Activity: Below are the entries. Transcribe exactly the lines from the one with "Instruction: Click the select" through the one with "Click the Select lists", ends included, and leave out all others.

--- START ---

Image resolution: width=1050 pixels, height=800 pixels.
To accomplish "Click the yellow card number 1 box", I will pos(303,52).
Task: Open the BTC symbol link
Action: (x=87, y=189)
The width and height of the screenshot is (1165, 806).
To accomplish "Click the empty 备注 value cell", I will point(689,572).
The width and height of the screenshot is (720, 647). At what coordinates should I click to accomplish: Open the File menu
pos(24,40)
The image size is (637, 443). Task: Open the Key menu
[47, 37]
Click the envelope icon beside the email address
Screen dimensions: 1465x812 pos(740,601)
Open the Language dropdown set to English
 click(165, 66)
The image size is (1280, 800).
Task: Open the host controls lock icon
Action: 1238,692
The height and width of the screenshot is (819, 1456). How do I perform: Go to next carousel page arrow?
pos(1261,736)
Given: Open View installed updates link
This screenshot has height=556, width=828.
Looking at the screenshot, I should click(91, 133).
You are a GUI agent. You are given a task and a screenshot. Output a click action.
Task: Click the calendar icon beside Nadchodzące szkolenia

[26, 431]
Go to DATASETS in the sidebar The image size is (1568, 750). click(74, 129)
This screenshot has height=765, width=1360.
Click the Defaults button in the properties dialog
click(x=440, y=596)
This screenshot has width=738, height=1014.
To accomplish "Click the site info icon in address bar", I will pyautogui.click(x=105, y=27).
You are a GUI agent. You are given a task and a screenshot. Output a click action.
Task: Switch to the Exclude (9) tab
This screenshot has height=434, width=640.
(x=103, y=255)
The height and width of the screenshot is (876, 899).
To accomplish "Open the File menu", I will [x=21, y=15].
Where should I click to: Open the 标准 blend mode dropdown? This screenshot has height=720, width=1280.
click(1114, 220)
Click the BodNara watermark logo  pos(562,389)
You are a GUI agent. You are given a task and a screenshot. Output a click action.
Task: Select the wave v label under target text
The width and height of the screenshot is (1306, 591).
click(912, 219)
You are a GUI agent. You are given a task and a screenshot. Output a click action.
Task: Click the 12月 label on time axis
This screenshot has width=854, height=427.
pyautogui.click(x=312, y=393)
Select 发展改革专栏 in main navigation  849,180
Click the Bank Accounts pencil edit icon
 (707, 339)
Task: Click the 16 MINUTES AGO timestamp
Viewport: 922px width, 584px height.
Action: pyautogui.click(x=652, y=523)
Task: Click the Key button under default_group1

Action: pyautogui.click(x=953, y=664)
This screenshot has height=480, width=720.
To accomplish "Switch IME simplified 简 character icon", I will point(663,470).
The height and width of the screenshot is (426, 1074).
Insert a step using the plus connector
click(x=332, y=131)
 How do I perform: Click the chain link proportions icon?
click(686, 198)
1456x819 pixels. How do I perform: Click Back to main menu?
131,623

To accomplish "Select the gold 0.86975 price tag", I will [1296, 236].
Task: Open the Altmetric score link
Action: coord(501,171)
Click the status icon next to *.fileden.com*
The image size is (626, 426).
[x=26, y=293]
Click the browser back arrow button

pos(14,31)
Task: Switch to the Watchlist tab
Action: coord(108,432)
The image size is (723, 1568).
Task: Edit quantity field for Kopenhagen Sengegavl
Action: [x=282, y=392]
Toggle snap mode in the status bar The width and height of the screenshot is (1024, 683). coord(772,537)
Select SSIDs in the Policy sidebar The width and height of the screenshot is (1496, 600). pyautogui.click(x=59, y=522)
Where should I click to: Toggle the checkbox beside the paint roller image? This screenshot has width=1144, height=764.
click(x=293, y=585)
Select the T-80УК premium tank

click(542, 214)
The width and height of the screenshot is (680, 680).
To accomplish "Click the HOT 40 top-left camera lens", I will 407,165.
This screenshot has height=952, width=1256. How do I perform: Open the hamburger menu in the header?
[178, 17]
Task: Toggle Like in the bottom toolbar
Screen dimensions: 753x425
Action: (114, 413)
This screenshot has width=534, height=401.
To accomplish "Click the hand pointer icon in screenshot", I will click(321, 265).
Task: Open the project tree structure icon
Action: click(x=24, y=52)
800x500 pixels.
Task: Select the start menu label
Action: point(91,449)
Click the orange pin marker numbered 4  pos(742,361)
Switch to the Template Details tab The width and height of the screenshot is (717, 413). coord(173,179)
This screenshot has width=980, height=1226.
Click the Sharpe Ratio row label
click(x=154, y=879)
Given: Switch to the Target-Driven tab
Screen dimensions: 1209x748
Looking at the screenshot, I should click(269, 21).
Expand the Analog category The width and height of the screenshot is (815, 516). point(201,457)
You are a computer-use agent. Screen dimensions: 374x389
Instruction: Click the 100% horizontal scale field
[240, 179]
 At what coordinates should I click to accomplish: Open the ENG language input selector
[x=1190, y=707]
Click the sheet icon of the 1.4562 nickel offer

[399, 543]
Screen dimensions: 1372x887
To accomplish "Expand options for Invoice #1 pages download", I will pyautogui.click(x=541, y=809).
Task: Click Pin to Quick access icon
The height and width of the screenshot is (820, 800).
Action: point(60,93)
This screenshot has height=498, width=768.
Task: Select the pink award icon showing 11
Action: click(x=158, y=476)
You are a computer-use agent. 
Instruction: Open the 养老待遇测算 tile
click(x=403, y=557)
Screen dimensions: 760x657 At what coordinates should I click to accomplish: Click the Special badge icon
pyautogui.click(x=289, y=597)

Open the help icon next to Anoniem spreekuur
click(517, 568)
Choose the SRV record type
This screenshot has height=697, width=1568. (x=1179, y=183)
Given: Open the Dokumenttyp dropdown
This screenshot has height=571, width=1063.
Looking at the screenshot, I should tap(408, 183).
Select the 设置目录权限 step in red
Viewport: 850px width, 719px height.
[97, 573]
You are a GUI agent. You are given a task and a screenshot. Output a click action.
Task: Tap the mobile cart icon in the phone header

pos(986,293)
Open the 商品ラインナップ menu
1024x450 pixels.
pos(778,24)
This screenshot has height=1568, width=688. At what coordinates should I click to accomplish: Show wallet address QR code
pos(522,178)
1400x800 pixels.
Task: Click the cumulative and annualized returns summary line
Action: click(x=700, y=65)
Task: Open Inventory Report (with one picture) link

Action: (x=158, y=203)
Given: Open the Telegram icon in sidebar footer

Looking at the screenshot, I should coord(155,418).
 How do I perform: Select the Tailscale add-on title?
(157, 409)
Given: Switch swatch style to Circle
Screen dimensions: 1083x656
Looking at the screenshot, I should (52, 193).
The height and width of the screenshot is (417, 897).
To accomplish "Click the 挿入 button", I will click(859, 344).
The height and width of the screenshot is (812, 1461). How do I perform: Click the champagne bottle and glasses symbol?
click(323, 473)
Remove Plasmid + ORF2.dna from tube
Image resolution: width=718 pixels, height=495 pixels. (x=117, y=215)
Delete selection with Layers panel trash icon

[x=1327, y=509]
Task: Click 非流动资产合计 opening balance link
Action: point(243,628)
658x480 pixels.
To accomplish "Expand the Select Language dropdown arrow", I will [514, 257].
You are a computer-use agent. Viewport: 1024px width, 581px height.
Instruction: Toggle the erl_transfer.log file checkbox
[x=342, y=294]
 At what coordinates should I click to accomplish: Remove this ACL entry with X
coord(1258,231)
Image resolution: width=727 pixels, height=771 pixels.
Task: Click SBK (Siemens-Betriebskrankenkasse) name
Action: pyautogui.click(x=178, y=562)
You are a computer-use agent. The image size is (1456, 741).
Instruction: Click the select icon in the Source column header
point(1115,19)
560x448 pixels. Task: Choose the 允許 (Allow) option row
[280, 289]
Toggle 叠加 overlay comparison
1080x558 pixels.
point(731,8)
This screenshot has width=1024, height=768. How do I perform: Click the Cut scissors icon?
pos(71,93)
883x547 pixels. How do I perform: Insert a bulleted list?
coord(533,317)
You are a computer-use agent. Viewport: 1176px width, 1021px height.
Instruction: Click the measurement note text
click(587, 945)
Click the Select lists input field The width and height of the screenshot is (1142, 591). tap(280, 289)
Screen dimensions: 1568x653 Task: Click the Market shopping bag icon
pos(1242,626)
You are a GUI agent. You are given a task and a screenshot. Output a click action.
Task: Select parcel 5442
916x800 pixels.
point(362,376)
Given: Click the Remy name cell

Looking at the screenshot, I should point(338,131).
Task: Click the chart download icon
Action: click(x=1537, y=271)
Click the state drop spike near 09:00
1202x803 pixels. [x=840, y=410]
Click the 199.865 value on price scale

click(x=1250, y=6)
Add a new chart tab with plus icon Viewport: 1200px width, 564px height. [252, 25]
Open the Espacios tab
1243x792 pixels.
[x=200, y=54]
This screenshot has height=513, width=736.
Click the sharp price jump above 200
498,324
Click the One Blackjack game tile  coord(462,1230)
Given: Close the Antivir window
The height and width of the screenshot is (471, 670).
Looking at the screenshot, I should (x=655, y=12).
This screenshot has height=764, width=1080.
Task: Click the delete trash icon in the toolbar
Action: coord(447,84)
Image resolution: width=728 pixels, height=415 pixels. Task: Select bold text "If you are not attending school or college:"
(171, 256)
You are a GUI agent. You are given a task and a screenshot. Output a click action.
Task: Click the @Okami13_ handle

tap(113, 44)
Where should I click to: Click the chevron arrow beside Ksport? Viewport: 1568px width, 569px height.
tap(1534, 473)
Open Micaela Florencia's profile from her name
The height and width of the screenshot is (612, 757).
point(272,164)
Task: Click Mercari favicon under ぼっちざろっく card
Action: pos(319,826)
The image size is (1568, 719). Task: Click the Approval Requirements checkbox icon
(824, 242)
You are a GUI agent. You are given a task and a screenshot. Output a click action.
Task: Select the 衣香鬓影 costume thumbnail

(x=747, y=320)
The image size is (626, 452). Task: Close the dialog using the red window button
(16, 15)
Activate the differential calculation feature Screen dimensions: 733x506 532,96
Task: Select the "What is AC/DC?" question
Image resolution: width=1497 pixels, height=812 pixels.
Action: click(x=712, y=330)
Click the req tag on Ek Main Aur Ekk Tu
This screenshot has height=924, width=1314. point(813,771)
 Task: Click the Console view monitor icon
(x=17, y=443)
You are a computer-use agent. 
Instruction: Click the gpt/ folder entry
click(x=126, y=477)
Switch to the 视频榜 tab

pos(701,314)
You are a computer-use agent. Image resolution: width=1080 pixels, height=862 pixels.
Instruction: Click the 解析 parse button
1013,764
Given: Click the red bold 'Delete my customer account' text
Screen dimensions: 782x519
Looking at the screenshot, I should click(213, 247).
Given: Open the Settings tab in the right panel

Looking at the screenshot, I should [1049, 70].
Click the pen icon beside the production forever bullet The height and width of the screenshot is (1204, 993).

--- END ---

Response to this task:
Instruction: Click the select icon in the Source column header
point(1115,19)
560x448 pixels. Task: Choose the 允許 (Allow) option row
[280, 289]
Toggle 叠加 overlay comparison
1080x558 pixels.
point(731,8)
This screenshot has width=1024, height=768. How do I perform: Click the Cut scissors icon?
pos(71,93)
883x547 pixels. How do I perform: Insert a bulleted list?
coord(533,317)
You are a computer-use agent. Viewport: 1176px width, 1021px height.
Instruction: Click the measurement note text
click(587, 945)
Click the Select lists input field The width and height of the screenshot is (1142, 591). tap(280, 289)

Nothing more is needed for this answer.